Rialto Pictures was started in 1997 by Bruce Goldstein, the founding repertory artistic director of New York’s Film Forum. In addition to over 100 re-releases of classic and rediscovered films, Rialto Pictures is also the U.S. distributor for France’s Studiocanal library of 6,500 international titles. Two special presentations will document Rialto’s attention to marketing (a 45-minute compilation called “25 Years of Rialto trailers”) and subtitles (Goldstein’s one hour lecture on “The Art of Subtitles”). The festival was organized by MOMA film curator Dave Kehr.
Alphaville is one of Godard’s most popular and accessible works. Set in a futuristic Paris, the film uses no special effects, props or sets to create the illusion of a future world. (The style of the film has influenced many other films, commercials and music videos, probably most notably in the video for The Cranberries song, “Linger.”) Instead, Godard used existing locations and imaginative editing to suggest a dystopian city ruled by a dictatorial computer called Alpha 60. Eddie Constantine plays the lead, Lemmy Caution, a secret agent who is seeking to kill the creator of Alpha 60. Constantine had played Caution in previous films; the entire title of the film is “Alphaville: A Strange Adventure of Lemmy Caution.”

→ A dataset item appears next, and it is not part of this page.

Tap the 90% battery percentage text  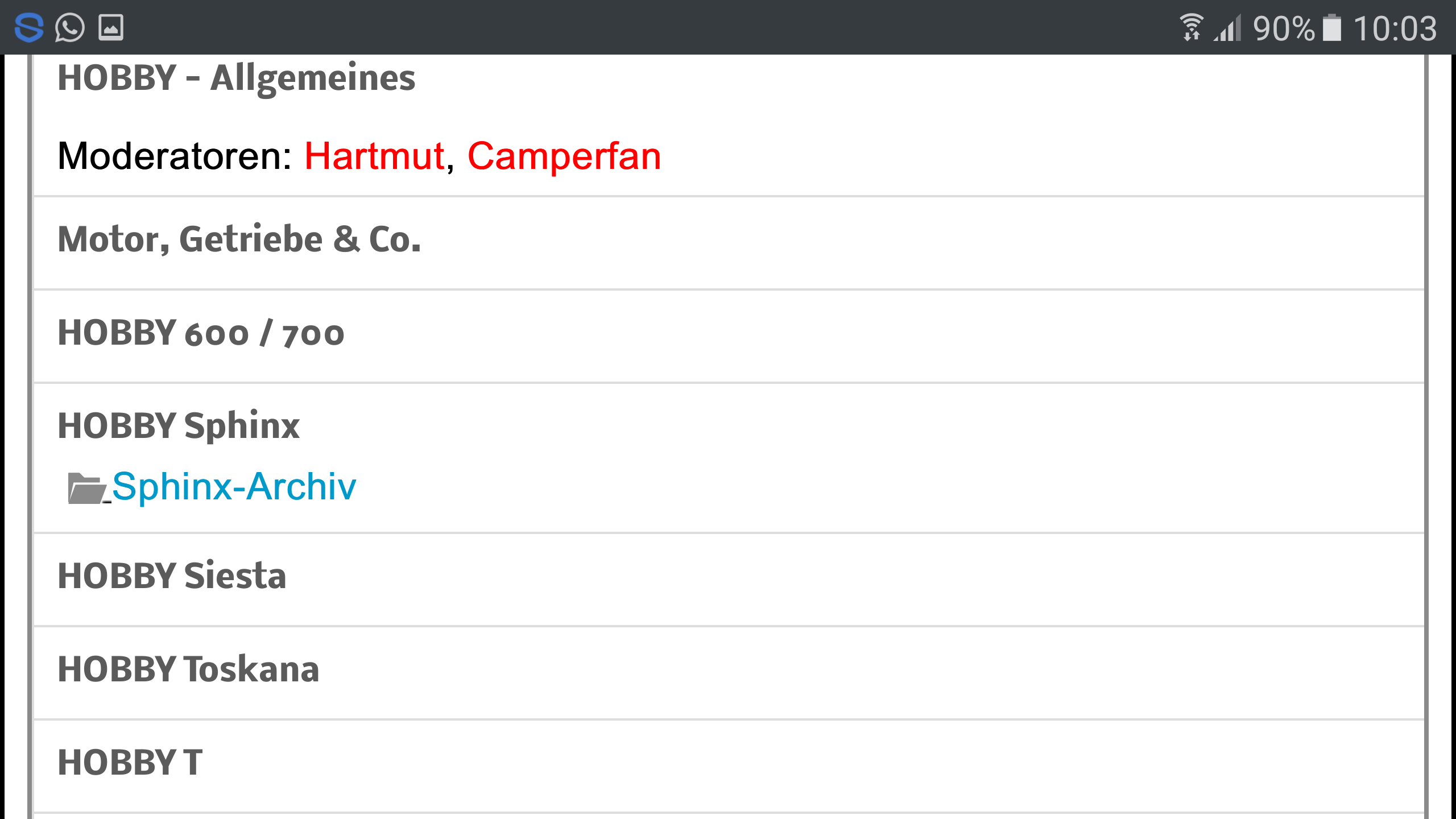click(x=1284, y=28)
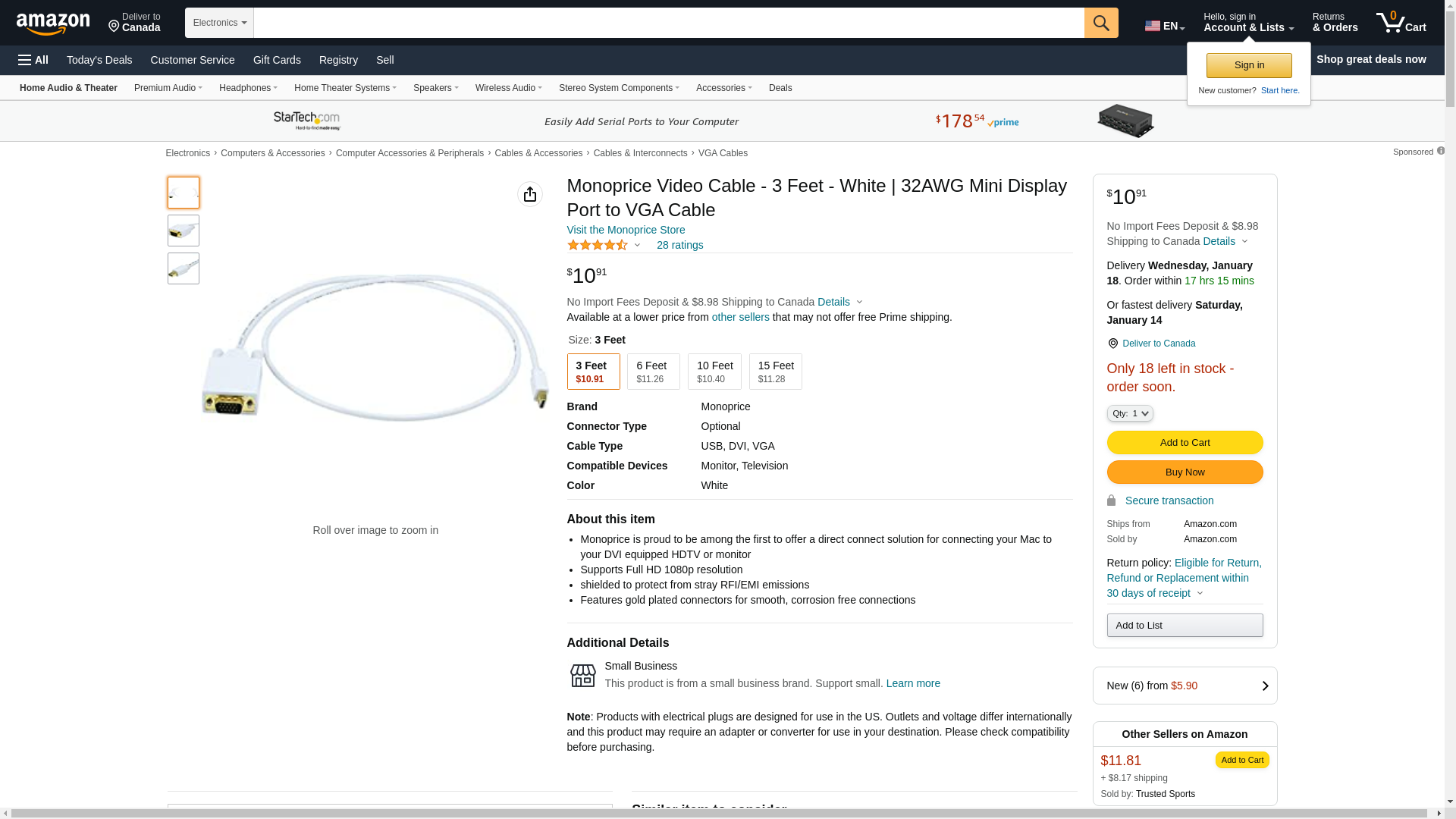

Godard’s then wife Anna Karina plays the daughter of the Alpha 60 creator in one of her most memorable roles. Her character Natacha tells Lemmy she doesn’t know words like “love” because of the restricted vocabulary available to the citizens of Alphaville. Her scenes with Lemmy are amongst the most beautiful and poetic in Godard’s work. Jean-Luc’s longtime contributor Raoul Coutard did the cinematography.
Other films to be screened in the festival:
- Fellini’s Nights of Cabiria (including a 7-minute sequence restored by Rialto Pictures in 1998) and The White Sheik
- Jules Dassin’s Rififi
- Carol Reed’s The Third Man
- Kurosawa’s Ran
- Jacques Becker’s Touchez pas au Grisbi
- Buñuel’s The Discreet Charm of the Bourgeoisie and That Obscure Object of Desire
- Robert Hamer’s Kind Hearts and Coronets
- Francesco Rosi’s uncut Christ Stopped at Eboli
- Jean-Pierre Melville’s Army of Shadows, unseen in the U.S. until Rialto Pictures’ release in 2006, when it won the New York Film Critics Award for Best Foreign Film of the Year — 37 years after it was made.
- Francis Ford Coppola’s The Conversation, starring Gene Hackman (in a 35mm print supervised by the director)
- Orson Welles’s The Trial
- Joseph Losey’s Mr. Klein, starring Alain Delon
- Jacques Deray’s La Piscine, starring Delon and Romy Schneider, which became a post-pandemic sensation
- Rialto Pictures’ most recent hit, Dino Risi’s Una Vita Difficile, a 62-year-old comedy-drama starring Alberto Sordi
- Henri-Georges Clouzot’s Quai des Orfèvres
- Renoir’s The Crime of Monsieur Lange and Grand Illusion
- Marcel Carné’s Port of Shadows and Le jour se lève, both starring Jean Gabin
- The wartime thriller Went the Day Well?, based on a Graham Greene Story
- John Boulting’s Brighton Rock, based on the Greene novel
- Robert Hamer’s It Always Rains on Sunday, a sterling example of “Brit Noir.”